--- SUPPLIED MATERIAL ---

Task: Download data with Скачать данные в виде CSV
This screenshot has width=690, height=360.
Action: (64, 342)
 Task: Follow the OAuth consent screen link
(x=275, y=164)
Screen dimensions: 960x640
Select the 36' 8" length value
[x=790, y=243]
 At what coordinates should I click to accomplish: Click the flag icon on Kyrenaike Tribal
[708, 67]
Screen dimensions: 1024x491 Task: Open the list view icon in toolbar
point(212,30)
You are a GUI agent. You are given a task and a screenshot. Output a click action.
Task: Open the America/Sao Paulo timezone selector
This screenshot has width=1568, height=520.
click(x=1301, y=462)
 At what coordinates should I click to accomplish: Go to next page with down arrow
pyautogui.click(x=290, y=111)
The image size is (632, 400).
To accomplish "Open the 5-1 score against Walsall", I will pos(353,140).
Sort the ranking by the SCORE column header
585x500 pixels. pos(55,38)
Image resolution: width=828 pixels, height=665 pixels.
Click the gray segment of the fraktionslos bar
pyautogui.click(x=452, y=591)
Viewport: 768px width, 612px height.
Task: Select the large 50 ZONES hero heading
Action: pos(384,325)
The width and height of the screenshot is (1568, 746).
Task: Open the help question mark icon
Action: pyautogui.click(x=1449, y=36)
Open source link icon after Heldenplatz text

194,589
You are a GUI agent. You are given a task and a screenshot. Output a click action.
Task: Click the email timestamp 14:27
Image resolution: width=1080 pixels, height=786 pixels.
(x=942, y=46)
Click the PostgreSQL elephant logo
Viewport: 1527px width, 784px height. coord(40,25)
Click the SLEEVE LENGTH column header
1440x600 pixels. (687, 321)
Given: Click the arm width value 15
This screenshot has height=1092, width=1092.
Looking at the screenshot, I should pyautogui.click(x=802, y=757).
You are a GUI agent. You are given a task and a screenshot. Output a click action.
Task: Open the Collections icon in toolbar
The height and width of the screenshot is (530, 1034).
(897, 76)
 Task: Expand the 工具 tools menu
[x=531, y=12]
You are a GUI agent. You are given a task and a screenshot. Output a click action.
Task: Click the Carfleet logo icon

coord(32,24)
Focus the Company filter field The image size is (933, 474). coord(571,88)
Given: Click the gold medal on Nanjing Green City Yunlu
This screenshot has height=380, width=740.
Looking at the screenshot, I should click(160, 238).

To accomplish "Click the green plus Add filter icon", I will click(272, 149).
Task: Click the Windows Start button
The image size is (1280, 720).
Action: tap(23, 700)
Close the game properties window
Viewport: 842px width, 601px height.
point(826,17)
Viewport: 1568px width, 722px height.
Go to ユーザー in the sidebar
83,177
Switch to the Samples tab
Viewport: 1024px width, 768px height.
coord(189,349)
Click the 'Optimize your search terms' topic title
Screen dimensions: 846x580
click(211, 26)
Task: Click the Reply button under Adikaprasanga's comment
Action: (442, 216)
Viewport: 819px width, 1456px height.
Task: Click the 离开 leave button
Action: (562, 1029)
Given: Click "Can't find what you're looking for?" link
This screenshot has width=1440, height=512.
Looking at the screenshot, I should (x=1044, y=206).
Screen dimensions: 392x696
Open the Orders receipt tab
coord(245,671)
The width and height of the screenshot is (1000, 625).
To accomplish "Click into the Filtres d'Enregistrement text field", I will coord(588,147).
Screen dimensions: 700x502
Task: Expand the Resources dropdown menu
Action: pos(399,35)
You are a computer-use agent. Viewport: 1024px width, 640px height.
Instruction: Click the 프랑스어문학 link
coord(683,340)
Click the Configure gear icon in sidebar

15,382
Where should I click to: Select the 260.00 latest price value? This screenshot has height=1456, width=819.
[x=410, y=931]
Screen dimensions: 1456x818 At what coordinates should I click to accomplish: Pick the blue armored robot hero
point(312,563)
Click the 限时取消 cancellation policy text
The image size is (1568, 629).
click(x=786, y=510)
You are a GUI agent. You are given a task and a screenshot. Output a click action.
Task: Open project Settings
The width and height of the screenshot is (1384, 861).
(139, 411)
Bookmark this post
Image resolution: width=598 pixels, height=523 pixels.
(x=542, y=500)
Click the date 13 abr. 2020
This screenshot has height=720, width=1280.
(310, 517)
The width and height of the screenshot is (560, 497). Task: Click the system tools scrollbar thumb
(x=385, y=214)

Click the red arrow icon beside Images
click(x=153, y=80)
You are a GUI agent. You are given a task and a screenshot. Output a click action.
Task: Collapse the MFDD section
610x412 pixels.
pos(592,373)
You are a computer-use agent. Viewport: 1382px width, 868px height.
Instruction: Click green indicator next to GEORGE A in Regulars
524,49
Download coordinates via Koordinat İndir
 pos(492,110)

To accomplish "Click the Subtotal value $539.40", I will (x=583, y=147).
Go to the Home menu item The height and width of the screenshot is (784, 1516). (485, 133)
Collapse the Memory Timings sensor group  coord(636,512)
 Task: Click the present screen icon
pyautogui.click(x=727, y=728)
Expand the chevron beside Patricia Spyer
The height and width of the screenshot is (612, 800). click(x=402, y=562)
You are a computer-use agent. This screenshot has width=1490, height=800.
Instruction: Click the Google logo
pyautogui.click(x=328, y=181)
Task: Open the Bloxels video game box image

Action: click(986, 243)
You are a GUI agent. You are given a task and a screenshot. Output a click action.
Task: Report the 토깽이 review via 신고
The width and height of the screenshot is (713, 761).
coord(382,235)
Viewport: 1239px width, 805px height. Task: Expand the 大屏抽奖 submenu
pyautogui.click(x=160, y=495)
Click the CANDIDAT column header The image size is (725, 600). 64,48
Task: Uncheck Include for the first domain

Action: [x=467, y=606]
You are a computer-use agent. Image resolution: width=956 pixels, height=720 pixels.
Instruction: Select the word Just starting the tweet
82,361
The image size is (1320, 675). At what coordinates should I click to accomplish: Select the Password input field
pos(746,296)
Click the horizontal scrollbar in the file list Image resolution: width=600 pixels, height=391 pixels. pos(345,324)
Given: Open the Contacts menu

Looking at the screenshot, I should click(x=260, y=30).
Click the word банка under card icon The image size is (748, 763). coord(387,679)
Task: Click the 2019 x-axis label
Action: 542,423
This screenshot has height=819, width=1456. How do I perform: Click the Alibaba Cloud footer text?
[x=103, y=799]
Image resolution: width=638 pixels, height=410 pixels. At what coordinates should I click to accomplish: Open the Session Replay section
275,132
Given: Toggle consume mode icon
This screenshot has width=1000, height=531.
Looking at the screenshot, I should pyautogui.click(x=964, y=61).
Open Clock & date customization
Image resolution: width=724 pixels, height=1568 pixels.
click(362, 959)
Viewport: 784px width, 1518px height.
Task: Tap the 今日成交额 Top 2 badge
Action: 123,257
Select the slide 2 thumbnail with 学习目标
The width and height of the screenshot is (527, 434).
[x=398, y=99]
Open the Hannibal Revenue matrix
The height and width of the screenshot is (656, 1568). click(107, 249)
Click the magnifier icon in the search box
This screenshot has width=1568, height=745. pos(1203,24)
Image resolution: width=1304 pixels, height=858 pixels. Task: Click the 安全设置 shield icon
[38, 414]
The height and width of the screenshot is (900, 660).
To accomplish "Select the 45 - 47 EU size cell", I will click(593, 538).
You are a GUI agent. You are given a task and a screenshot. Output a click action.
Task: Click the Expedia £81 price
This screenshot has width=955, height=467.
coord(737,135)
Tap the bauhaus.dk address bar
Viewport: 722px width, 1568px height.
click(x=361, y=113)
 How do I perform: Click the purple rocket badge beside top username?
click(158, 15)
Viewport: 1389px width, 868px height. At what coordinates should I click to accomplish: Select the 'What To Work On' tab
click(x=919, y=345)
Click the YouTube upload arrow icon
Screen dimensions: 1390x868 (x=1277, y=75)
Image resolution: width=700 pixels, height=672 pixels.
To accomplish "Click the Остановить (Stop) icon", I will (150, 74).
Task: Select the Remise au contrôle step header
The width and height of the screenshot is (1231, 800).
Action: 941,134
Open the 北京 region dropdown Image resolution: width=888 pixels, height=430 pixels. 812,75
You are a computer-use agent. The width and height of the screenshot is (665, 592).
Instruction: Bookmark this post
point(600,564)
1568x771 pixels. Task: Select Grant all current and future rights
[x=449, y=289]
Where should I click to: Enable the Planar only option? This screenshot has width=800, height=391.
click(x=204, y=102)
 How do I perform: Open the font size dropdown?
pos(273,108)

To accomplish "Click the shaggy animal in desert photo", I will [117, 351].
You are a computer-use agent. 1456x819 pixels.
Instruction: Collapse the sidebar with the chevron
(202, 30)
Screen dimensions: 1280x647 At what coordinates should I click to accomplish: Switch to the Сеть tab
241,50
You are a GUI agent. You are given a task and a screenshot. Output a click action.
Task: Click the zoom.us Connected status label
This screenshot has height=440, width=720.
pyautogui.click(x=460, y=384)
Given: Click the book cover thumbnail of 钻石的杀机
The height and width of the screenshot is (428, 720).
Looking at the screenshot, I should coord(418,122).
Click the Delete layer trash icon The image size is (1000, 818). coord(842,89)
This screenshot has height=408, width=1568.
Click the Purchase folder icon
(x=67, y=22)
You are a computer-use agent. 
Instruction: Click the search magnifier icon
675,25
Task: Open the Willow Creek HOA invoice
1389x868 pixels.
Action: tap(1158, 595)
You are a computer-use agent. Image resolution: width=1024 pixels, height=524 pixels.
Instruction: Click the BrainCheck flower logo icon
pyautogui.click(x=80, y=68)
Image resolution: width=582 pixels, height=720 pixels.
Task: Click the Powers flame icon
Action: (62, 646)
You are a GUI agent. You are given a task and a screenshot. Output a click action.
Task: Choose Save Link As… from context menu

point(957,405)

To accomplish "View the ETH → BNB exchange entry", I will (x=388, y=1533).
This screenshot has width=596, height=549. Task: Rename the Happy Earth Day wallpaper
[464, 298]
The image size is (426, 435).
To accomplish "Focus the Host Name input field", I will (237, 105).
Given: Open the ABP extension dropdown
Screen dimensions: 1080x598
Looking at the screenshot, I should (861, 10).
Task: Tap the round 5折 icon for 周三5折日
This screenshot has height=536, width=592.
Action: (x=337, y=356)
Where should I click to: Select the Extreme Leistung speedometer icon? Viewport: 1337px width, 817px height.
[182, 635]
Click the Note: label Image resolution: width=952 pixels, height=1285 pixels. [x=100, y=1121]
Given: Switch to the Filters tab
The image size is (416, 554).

---

--- EXERCISE PROMPT ---
From the data above, return every line from the line that has "Focus the Company" up to and including the line that has "You are a computer-use agent. Viewport: 1024px", exactly.

--- SOLUTION FOR THIS PROBLEM ---
Focus the Company filter field The image size is (933, 474). coord(571,88)
Given: Click the gold medal on Nanjing Green City Yunlu
This screenshot has height=380, width=740.
Looking at the screenshot, I should click(160, 238).

To accomplish "Click the green plus Add filter icon", I will click(272, 149).
Task: Click the Windows Start button
The image size is (1280, 720).
Action: tap(23, 700)
Close the game properties window
Viewport: 842px width, 601px height.
point(826,17)
Viewport: 1568px width, 722px height.
Go to ユーザー in the sidebar
83,177
Switch to the Samples tab
Viewport: 1024px width, 768px height.
coord(189,349)
Click the 'Optimize your search terms' topic title
Screen dimensions: 846x580
click(211, 26)
Task: Click the Reply button under Adikaprasanga's comment
Action: (442, 216)
Viewport: 819px width, 1456px height.
Task: Click the 离开 leave button
Action: (562, 1029)
Given: Click "Can't find what you're looking for?" link
This screenshot has width=1440, height=512.
Looking at the screenshot, I should (x=1044, y=206).
Screen dimensions: 392x696
Open the Orders receipt tab
coord(245,671)
The width and height of the screenshot is (1000, 625).
To accomplish "Click into the Filtres d'Enregistrement text field", I will coord(588,147).
Screen dimensions: 700x502
Task: Expand the Resources dropdown menu
Action: pos(399,35)
You are a computer-use agent. Viewport: 1024px width, 640px height.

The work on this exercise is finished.